Finding the “Missed 3 Million” TB cases

Dr. Evan LeeToday's guest blog comes from Lilly's Vice President of Global Health Programs and Access, Dr. Evan Lee.

Next Monday, March 24, is World TB Day, a time when the global health community focuses much-needed attention on a deadly airborne disease that is thriving in some of world’s poorest places. This year, the World Health Organization and Stop TB Partnership are calling attention to the three million people living with TB who are “missed” by health systems -- families mired in poverty, refugees, migrant workers and many others. These people don’t receive the care they need and continue to spread TB unchecked.

If we’re going to get TB under control, finding these patients, treating them and curing them must be a top priority. Our latest effort through the Lilly MDR-TB Partnership aims to do precisely this with a focus on South Africa -- where cases of multidrug-resistant TB (MDR-TB) doubled between 2007 and 2012 and countless others are “missed”.

With a United Way Worldwide grant made on behalf of the Eli Lilly and Company Foundation and the Lilly MDR-TB Partnership, the Donald Woods Foundation has just announced that it will be working closely with the South African government to expand its national initiative to decentralize MDR-TB treatment.


Through small, local clinics and rapid-response mobile teams, the Foundation will work with the Eastern Cape Provincial Department of Health to proactively bring TB care and services to vulnerable communities in both rural areas and densely-populate urban zones. Health care professionals will educate communities, test for TB, administer medications, and make sure patients complete a full treatment course.
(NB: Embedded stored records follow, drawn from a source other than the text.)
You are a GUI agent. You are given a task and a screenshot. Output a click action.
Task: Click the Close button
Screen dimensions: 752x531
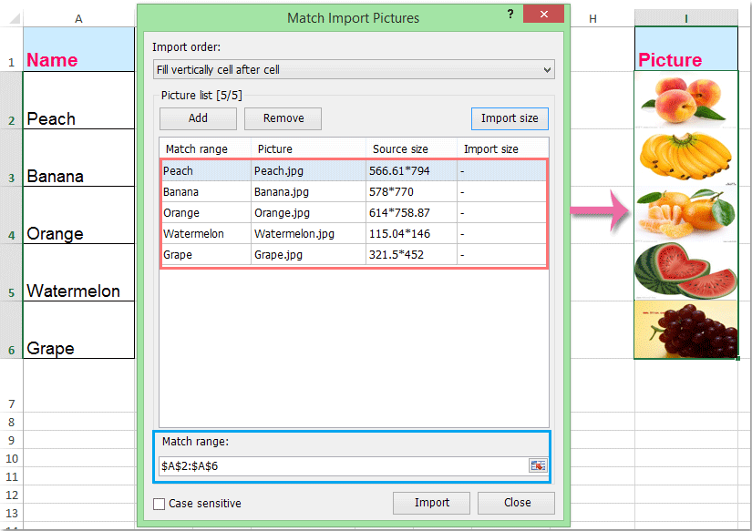pyautogui.click(x=516, y=502)
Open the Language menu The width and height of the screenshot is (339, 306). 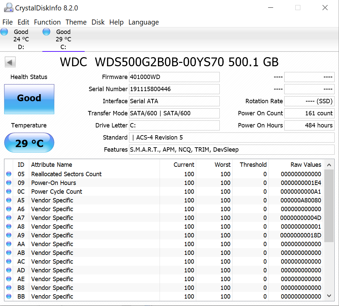[143, 22]
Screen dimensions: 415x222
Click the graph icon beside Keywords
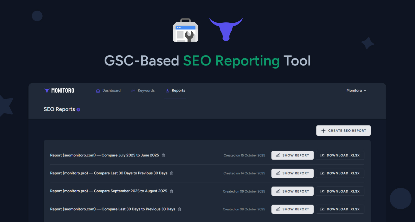point(133,90)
This will bring more of the “missed” cases of TB -- and MDR-TB -- into the formal health system as patients are centrally reported and tracked. And we expect that it will lower health care costs, reduce transmission of the disease, and make the process of treating MDR-TB less burdensome on patients and their families by minimizing travel and long waits to be admitted in centralized facilities. It will also ensure that MDR-TB cases don’t evolve into more resistant strains that are nearly impossible to treat.
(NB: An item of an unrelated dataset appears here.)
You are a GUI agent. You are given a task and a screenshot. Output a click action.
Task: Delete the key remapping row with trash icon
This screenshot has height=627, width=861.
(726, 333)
We’re very excited to develop this component of the Lilly MDR-TB Partnership along with our ongoing efforts in China, India and Russia. Sharing learnings and best practices across borders is a fundamental part of our work. The project in Eastern Cape will not only help people living with TB there, it will also provide new insights that will help us -- together with the broader global health community -- put the most effective strategies into practice as we join forces to stop TB worldwide.